> **Activity**
Copy word for word, please, the lines of the entries below running from the one containing "Новости (150, 2519)" to the one containing "[Купить OnePlus 15 16/512GB Violet]", both ends included.

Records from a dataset
———
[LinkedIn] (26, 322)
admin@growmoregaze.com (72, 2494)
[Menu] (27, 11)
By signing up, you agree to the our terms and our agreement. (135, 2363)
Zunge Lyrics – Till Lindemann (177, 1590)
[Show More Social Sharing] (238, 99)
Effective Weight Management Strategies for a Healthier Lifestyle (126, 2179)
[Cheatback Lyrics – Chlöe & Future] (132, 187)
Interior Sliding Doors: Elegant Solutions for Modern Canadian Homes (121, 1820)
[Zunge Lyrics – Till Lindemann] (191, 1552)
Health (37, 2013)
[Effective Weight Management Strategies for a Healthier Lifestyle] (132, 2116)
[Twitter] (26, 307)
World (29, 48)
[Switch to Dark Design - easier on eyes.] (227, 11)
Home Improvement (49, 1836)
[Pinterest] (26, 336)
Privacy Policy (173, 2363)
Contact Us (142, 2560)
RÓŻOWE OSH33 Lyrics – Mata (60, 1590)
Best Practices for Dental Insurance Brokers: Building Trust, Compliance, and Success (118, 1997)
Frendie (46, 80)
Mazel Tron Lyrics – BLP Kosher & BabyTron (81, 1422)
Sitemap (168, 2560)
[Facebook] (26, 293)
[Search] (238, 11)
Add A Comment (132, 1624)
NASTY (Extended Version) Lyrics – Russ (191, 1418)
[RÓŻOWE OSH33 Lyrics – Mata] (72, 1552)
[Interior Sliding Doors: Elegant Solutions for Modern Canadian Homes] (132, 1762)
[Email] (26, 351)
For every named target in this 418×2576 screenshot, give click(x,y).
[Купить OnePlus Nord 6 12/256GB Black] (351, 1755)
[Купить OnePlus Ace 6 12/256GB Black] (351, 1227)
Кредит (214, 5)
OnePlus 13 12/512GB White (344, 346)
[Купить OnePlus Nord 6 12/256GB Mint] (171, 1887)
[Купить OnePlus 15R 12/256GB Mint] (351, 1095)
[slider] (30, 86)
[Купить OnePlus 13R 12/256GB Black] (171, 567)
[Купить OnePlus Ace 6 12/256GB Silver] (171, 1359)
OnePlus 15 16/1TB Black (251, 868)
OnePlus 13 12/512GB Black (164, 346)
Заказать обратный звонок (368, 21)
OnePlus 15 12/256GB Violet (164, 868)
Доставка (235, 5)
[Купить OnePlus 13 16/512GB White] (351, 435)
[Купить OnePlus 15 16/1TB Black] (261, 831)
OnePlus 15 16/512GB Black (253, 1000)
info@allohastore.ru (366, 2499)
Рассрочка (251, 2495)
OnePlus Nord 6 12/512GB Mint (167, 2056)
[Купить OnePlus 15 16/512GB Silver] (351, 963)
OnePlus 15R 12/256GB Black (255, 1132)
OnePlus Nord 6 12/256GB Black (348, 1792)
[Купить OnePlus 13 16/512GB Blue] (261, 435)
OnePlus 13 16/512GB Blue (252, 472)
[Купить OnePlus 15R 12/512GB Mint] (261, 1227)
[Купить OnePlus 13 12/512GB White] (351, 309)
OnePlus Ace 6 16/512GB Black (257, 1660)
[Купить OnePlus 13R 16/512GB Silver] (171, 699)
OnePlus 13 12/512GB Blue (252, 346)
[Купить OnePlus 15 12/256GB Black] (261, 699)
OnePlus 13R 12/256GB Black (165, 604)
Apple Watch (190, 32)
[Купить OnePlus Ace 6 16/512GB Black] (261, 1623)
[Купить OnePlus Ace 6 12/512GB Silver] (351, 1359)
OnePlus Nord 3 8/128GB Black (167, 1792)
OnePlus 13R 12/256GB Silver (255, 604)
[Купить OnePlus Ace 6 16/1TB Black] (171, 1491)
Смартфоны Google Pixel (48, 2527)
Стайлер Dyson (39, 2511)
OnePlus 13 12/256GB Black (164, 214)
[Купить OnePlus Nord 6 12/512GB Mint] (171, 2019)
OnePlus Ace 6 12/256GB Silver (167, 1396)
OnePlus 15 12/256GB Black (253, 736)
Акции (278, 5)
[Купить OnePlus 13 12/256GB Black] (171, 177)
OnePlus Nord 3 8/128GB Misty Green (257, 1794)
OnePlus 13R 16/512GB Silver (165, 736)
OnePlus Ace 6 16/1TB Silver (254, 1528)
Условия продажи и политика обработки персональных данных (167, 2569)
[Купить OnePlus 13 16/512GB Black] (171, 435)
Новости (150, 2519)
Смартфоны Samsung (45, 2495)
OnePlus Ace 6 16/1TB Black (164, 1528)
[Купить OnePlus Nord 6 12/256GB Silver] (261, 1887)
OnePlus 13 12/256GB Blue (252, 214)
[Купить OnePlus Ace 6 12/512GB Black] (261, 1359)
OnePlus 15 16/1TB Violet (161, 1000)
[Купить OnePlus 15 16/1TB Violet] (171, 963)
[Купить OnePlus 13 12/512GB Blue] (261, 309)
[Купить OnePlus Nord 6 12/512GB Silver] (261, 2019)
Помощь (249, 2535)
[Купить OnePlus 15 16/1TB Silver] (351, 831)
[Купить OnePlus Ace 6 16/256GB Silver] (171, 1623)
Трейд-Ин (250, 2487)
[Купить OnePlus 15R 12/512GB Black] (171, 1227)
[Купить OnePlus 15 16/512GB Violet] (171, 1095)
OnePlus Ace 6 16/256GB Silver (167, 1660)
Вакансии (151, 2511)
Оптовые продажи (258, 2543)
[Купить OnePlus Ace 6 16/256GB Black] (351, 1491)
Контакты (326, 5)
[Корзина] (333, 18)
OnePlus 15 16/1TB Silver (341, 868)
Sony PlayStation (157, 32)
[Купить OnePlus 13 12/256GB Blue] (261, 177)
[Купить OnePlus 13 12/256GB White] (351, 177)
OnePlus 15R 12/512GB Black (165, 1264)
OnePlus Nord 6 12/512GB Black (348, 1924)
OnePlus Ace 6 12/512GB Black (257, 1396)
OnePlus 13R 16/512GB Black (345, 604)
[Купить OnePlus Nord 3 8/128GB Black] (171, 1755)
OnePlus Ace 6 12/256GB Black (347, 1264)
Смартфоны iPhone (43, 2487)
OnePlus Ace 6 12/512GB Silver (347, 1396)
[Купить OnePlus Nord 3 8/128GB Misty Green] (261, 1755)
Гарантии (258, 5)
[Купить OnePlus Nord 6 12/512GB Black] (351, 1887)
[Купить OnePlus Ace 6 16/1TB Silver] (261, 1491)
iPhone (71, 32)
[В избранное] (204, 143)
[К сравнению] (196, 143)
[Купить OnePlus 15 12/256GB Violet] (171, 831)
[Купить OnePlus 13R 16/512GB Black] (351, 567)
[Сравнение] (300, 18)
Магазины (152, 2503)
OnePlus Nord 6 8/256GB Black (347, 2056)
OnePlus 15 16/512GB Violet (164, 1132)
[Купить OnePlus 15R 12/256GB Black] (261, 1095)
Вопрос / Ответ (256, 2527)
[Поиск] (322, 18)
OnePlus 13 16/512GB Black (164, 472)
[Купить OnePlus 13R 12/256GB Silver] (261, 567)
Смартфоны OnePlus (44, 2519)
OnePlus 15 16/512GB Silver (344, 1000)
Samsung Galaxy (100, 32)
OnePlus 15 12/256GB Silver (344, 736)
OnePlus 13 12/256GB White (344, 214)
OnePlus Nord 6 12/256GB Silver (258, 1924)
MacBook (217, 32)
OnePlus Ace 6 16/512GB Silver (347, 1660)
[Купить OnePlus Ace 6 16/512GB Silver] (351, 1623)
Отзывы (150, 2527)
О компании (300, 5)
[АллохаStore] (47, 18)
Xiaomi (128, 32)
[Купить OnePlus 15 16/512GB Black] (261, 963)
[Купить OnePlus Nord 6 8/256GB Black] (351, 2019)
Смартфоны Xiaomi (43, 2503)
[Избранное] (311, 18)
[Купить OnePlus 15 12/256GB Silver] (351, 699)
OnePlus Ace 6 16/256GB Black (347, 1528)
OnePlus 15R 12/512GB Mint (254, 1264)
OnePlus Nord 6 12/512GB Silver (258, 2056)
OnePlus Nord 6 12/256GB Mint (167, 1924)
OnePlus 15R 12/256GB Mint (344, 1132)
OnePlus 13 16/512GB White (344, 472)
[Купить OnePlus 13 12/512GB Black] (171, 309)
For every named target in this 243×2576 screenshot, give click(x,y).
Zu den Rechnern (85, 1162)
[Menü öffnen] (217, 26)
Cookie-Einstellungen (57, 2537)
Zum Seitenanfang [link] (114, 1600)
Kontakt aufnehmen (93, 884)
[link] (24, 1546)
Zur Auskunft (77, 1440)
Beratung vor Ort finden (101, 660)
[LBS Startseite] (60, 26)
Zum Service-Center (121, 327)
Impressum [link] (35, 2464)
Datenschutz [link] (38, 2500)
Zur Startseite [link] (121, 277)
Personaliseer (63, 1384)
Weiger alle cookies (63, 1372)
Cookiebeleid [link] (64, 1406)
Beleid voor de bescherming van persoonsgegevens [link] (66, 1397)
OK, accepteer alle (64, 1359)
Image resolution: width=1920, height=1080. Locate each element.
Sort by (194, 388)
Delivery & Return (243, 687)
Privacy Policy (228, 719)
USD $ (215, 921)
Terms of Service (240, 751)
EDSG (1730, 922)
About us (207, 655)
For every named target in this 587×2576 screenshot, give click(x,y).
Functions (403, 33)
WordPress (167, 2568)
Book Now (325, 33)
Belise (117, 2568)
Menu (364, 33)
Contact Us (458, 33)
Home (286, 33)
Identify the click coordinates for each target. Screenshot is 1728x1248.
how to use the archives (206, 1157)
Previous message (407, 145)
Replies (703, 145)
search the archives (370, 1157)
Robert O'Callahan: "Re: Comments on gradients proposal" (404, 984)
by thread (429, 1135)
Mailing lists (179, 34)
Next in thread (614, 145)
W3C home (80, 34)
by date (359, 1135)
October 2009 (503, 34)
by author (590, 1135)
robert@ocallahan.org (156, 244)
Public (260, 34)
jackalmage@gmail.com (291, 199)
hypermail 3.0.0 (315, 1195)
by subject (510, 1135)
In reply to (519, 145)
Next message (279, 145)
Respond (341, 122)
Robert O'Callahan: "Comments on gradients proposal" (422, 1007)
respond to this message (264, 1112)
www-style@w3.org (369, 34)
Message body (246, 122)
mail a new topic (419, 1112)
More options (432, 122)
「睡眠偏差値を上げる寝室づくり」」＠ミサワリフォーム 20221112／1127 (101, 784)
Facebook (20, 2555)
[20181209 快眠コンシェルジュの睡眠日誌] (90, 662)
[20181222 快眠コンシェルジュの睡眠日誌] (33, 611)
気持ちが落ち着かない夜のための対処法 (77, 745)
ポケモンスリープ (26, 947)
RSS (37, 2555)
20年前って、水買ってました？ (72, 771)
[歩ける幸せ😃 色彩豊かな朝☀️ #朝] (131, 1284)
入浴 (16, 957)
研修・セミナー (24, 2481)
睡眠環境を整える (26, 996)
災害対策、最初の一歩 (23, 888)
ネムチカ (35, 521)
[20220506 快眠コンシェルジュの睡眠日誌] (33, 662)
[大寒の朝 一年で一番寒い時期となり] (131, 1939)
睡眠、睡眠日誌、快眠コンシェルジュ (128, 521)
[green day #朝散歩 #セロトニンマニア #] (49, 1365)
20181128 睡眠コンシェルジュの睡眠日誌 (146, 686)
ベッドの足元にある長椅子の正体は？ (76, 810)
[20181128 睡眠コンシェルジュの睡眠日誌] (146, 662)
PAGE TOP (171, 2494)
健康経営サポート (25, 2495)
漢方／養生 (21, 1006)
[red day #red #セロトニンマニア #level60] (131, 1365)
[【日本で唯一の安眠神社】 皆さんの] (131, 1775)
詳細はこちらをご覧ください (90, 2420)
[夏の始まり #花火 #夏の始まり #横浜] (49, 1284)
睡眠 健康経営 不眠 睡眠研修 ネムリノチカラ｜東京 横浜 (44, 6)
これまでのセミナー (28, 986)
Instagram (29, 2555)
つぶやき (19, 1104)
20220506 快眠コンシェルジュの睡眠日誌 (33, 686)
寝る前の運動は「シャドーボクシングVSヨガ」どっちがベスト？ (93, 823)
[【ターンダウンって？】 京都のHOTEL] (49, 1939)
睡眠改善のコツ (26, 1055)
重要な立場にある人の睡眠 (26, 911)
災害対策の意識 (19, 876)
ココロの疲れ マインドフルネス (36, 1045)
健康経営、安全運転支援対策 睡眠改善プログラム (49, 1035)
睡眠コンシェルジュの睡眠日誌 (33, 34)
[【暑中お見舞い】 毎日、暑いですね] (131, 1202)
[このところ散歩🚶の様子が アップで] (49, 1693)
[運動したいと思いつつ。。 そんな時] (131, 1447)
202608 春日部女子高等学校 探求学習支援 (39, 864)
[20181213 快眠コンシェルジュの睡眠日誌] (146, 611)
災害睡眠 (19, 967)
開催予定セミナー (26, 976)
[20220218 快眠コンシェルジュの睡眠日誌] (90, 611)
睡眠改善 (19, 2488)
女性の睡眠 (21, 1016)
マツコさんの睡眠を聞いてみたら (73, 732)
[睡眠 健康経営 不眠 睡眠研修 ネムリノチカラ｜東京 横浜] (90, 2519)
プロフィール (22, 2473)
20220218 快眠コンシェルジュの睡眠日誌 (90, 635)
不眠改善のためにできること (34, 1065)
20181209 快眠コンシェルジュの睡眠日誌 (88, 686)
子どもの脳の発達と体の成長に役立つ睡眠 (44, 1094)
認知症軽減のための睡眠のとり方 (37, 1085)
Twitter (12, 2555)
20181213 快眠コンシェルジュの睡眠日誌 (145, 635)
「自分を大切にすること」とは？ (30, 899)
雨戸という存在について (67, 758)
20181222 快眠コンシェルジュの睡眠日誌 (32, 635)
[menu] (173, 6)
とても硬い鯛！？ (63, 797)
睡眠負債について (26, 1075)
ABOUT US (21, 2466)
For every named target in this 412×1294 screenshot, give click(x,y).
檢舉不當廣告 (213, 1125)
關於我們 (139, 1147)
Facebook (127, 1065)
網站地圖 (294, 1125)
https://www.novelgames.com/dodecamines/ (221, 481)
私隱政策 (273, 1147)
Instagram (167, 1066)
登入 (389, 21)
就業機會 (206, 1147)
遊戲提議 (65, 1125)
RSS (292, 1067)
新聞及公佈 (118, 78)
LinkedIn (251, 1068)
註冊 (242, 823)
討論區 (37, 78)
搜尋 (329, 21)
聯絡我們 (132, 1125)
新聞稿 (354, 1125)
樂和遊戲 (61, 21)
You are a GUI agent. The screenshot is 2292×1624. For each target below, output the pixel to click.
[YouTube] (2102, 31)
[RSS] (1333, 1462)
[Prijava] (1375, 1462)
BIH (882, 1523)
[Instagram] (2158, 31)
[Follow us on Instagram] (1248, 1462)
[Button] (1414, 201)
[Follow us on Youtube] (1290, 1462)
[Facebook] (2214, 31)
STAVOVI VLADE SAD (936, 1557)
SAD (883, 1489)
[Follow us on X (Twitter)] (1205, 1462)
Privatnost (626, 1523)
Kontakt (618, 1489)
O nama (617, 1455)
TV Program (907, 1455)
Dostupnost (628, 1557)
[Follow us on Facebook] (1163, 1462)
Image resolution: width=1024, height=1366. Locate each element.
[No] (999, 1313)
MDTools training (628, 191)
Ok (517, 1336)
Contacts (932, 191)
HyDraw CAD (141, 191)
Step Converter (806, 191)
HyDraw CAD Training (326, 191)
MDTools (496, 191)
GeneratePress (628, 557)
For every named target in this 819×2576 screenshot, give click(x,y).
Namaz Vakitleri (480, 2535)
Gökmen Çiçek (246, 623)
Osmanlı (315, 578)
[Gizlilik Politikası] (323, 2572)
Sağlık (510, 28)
———
> **Answer space**
Новости (150, 2519)
Смартфоны Samsung (45, 2495)
OnePlus Ace 6 16/1TB Black (164, 1528)
[Купить OnePlus Nord 6 12/256GB Silver] (261, 1887)
OnePlus 13 12/256GB Blue (252, 214)
[Купить OnePlus Ace 6 12/512GB Black] (261, 1359)
OnePlus 15 16/1TB Violet (161, 1000)
[Купить OnePlus 15 16/1TB Violet] (171, 963)
[Купить OnePlus 13 12/512GB Blue] (261, 309)
[Купить OnePlus Nord 6 12/512GB Silver] (261, 2019)
Помощь (249, 2535)
[Купить OnePlus 15 16/1TB Silver] (351, 831)
[Купить OnePlus Ace 6 16/256GB Silver] (171, 1623)
Трейд-Ин (250, 2487)
[Купить OnePlus 15R 12/512GB Black] (171, 1227)
[Купить OnePlus 15 16/512GB Violet] (171, 1095)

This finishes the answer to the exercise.